Perjalanan ke Moscow terasa nyaman dengan suguhan kaviar dan ikan sturgeon. Seteguk vodka melengkapi nikmatnya santapan. Hario terlelap hingga pesawat mendarat di Moscow.
Tugas belajarnya bukanlah yang pertama. Hario Kecik termasuk perwira dengan karir yang gemilang. Sebelumnya ia sudah sering ke Soviet maupun Amerika Serikat. Sebagai perwira yang mendapat fasilitas memperdalam ilmu militer.
**
Delapan bulan menuntut ilmu di Akademi Militer Suworov, Hario mendapat kabar mengejutkan.
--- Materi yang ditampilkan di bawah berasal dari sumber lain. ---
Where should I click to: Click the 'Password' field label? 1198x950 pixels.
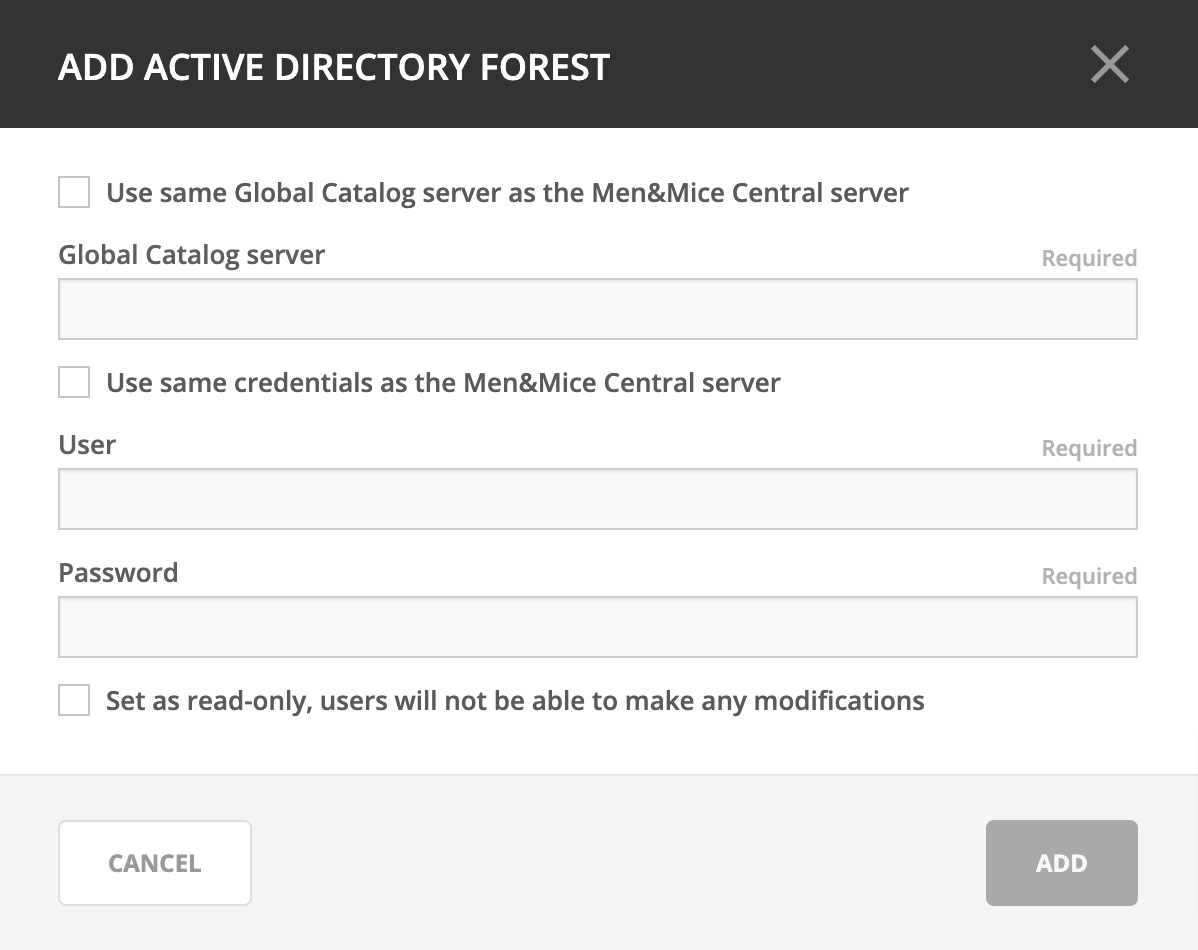pyautogui.click(x=118, y=573)
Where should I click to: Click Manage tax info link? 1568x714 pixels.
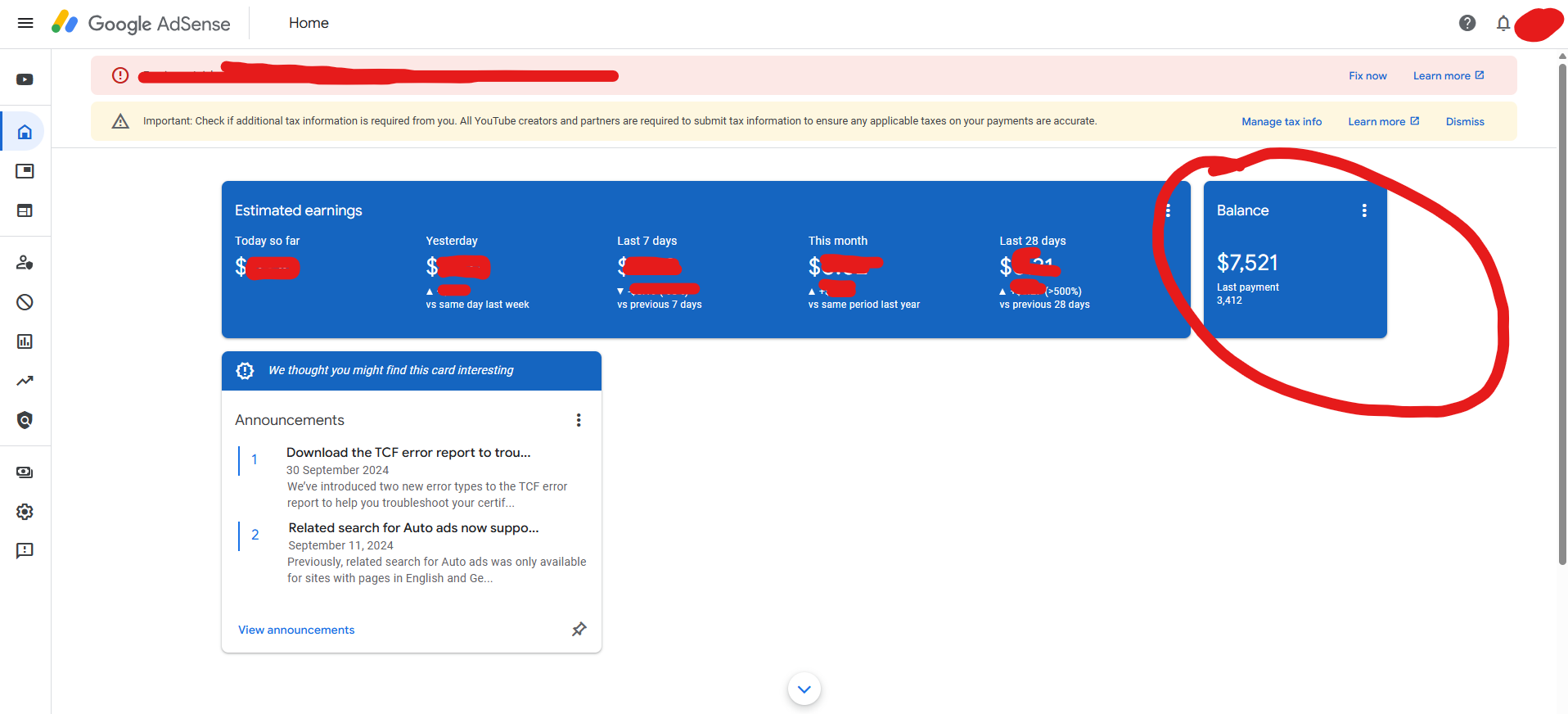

Ahmad Yani beserta beberapa Jenderal sahabatnya tewas dibunuh.
Pemberontakan PKI membuat nasib Moscow-Jakarta membuat Hario Kecik seperti  anak ayam kehilangan induknya. Ia tidak pernah dihubungi oleh garis komando Angkatan Darat di Indonesia. Bahkan ketika pendidikannya berakhir, ia masih tetap tidak mendapatkan perintah untuk kembali ke Indonesia.